One statistician, Abraham Wald, the founder of statistical sequential analysis, however fortuitously stopped this misguided effort. According to Wikipedia, “ Wald made the assumption that damage must be more uniformly distributed and that the aircraft that did return or show up in the samples were hit in the less vulnerable parts. Wald noted that the study only considered the aircraft that had survived their missions—the bombers that had been shot down were not present for the damage assessment. The holes in the returning aircraft, then, represented areas where a bomber could take damage and still return home safely. Wald proposed that the Navy instead reinforce the areas where the returning aircraft were unscathed, since those were the areas that, if hit, would cause the plane to be lost.”
Survivorship bias is universal
Survivorship bias occurs everywhere. If you are a poker player, you may have a hand of three of clubs, eight of clubs, eight of diamonds, queen of hearts and ace of spades. The odds of that particular configuration are about three million to one, but as economist Gary Smith writes in Standard Deviations, “after I look at the cards, the probability of having these five cards is 1, not 1 in 3 million.”
Another example would be professional basketball. If you look at the best professional basketball players, a high percentage never went to university for more than one year. From this information, you (or your teen son) may infer the best path to the NBA is going to university for one year or less. The reality is that there are millions (if not billions) of people who went to university for less than a year and never played in the NBA (or even the G League). The LeBron Jameses and DeAndre Aytons are likely in the NBA despite playing less than a year in college due to their great skill, not because they did not go to university for more than a year.
As an investor, survivorship bias is the tendency to view the fund performance of existing funds in the market as a representative comprehensive sample. Survivorship bias can result in the overestimation of historical performance and general attributes of a fund.
In the business world, you may go to a Crossfit gym that is packed with the owner making a great living. You decide to leave your day job and replicate his success. What you did not see is the hundreds of Crossfit gyms that are not profitable and have closed.
The problem exists in gaming
You often see survivorship bias in the gaming and gambling space. People will look at a successful product and select a couple of features or mechanics they believe have driven the success. They then try to replicate it and fail miserably, only to then wonder why the strategy did not work for them. What they fail to analyze is the many failed games (for every success there are at least 8-10 failures) because they do not even know they exist. The failed games may have had more of the feature you are replicating. Getting a star like Kim Kardashian is a great idea if you only look at Kim Kardashian: Hollywood, but if you look at the hundreds of other IPs that have failed your course of action might be very different.

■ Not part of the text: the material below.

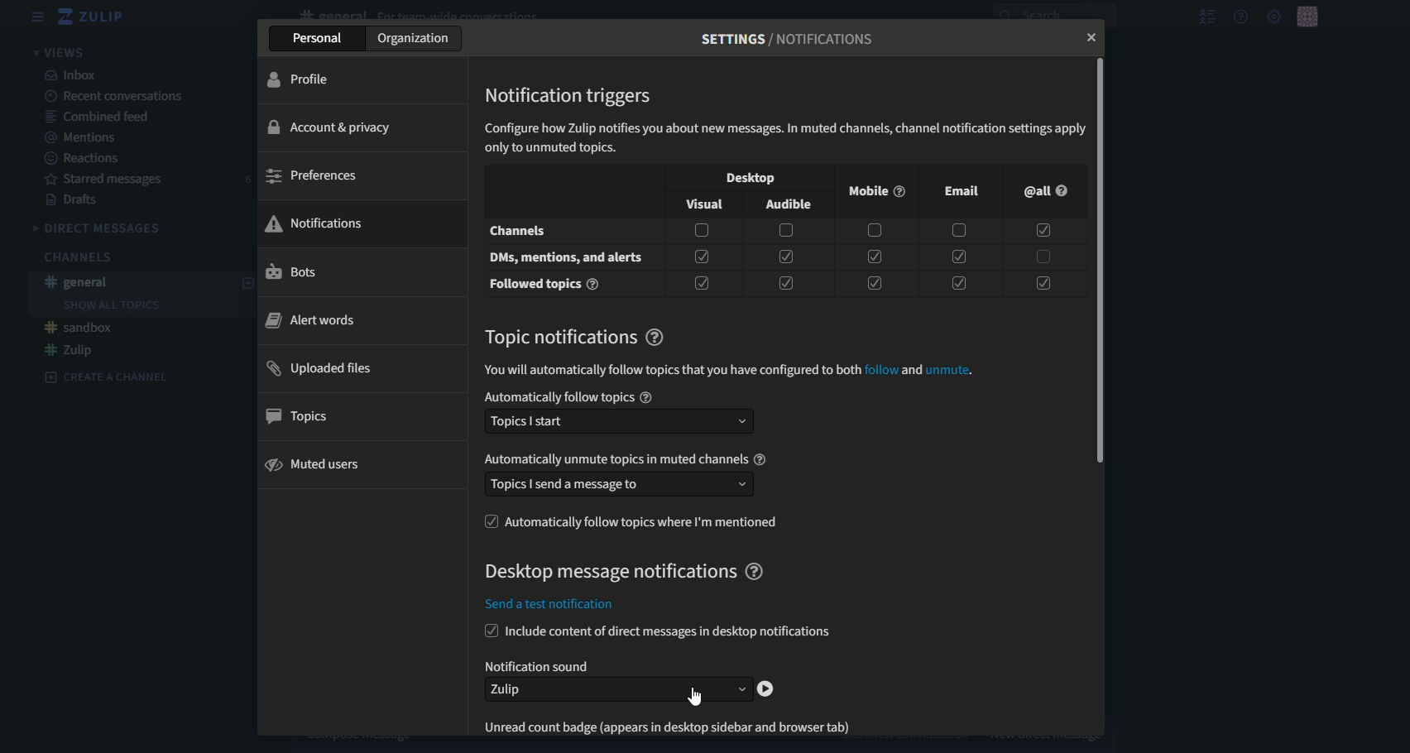 The image size is (1410, 753). What do you see at coordinates (70, 350) in the screenshot?
I see `#Zulip` at bounding box center [70, 350].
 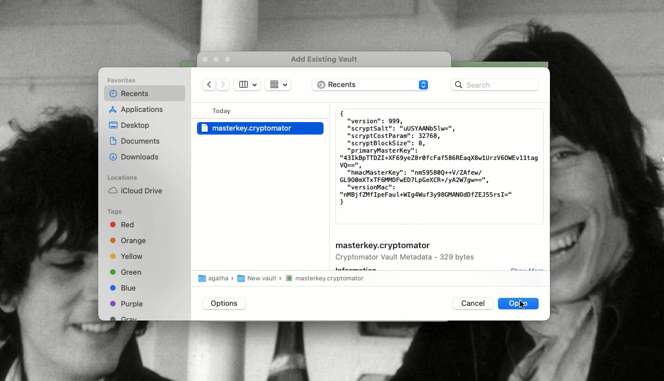 What do you see at coordinates (135, 141) in the screenshot?
I see `Documents` at bounding box center [135, 141].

Survivorship bias can also lend its ugly head when building a VIP program. You talk to your VIPs and analyze their behavior, thus building a program that reinforces what they like about the game. What you neglect, however, is that other non-existent features might have created even more VIPs.
In the gambling space, you may look at a new blackjack variant that is doing great and build a strategy around creating new variants of classic games. What you did not see is all the games based on new variants that have failed.
Avoiding survivorship bias
Looking simply at successes, or even failures, leads to bad decision making. When looking at examples in your industry or other industries, you need to seek out both the successes and failures. With the failures, you need to make sure they are the failures (not the airplanes that returned shot up but the ones that were destroyed). You also should not use others successes or failures as a short cut to robust strategy decisions. You need to analyze the market, understand your strengths-weaknesses-opportunities-threats (SWOT) and do a blue ocean analysis. Only then will you build a strategy that optimizes your likelihood for success.
Key takeaways
- In WW2, by analyzing surviving aircraft the US navy almost made a critical mistake in adding armor to future airplanes. The planes that returned were actually survivors, while it was the planes that were destroyed that showed where on the plane was the greatest need for new armor. This phenomenon is called survivorship bias.
- This bias extends into the gaming and gambling space, as companies analyze what has worked in successful games but do not know if it also failed (perhaps to a greater degree) in products that no longer exist.
- Rather than just looking at survivors or winners to drive your strategy, you should do a full SWOT and Blue Ocean analysis, that is the strongest long-term recipe to optimize your odds of success.